Data centers consumed approximately 4.4% of total US electricity in 2023. Forecasts suggest this could rise to between 6.7% and 12% by 2028, a doubling or tripling of sector-wide consumption in just five years.9 This growth is not linear; it is exponential, driven by the escalating computational requirements of larger models. The infrastructure required to support this is immense: a single hyperscale AI campus can now demand loads ranging from 100 MW to over 500 MW, rivaling the consumption of mid-sized cities or heavy industrial smelting plants.10

2.2 The Jevons Paradox in Silicon

A critical economic mechanism driving this consumption is the Jevons Paradox. First observed in the 19th century regarding coal efficiency, the paradox states that as technological improvements increase the efficiency with which a resource is used, the total consumption of that resource increases rather than decreases.

In the context of AI, hardware manufacturers like NVIDIA are relentlessly improving the energy efficiency of their Graphics Processing Units (GPUs). The transition from the H100 to the H200 chip, for instance, offers greater performance per watt. However, these efficiency gains lower the cost of compute, making new applications viable and encouraging the training of even larger, more complex models.11

  • The Rebound Effect: Instead of banking the energy savings, the industry "spends" them on more compute. The lowered barrier to entry allows startups, researchers, and enterprises to deploy AI into new domains, broadening the user base and increasing the total number of inference queries.

  • Result: The grid faces a "DeepSeek moment" where efficiency gains accelerate, rather than dampen, the aggregate demand curve.12 The World Economic Forum warns that without a deliberate shift to "Net-Positive AI"—where AI is used to optimize the grid itself—total consumption could triple to 1,200 TWh globally by 2035.13

2.3 Training vs.

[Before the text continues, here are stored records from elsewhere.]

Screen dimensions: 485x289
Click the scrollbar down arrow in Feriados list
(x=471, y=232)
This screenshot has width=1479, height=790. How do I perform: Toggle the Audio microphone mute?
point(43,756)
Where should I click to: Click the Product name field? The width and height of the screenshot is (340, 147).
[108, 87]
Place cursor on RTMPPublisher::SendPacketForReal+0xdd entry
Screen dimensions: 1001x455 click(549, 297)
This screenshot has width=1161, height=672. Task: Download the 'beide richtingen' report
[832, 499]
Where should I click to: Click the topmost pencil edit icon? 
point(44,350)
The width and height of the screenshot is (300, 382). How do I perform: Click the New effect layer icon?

Inference: The Bifurcation of Load

To understand the grid impact, one must distinguish between the two primary modes of AI operation: Training and Inference.

AI Training:

  • Process: Feeding massive datasets into a model to teach it patterns. This can take weeks or months.

  • Load Profile: Extremely high intensity, continuous, and "bursty." It requires massive clusters of GPUs running at peak thermal design power (TDP).14

  • Geography: Training is generally not latency-sensitive. A training cluster can be located in rural North Dakota, West Texas, or wherever power is cheapest and cooling is efficient. This offers some flexibility to grid planners to site these loads in areas with excess renewable capacity.

AI Inference:

  • Process: The model responding to user inputs in real-time.

  • Load Profile: Continuous, fluctuating with user traffic patterns (diurnal cycles), and critically latency-sensitive.

  • Geography: To minimize lag, inference servers must be located close to end-users (the "edge") or internet exchange points. This forces these massive loads into already congested urban and suburban corridors like Northern Virginia, Silicon Valley, and the Dallas-Fort Worth metroplex.14

2.4 The Northern Virginia Case Study: PJM's Crisis

Northern Virginia, specifically Loudoun County, serves as the global epicenter of the data center industry, often called "Data Center Alley." The density of infrastructure here is staggering, and it is the canary in the coal mine for grid congestion. Dominion Energy, the utility serving the region, has reported that 7 out of its 54 largest customers account for 72% of the year-to-date demand growth.16

The concentration of load in this specific pocket of the PJM Interconnection (the regional grid operator) has created severe transmission constraints. There simply isn't enough wire capacity to import the necessary power. The result has been a violent price signal in the capacity market.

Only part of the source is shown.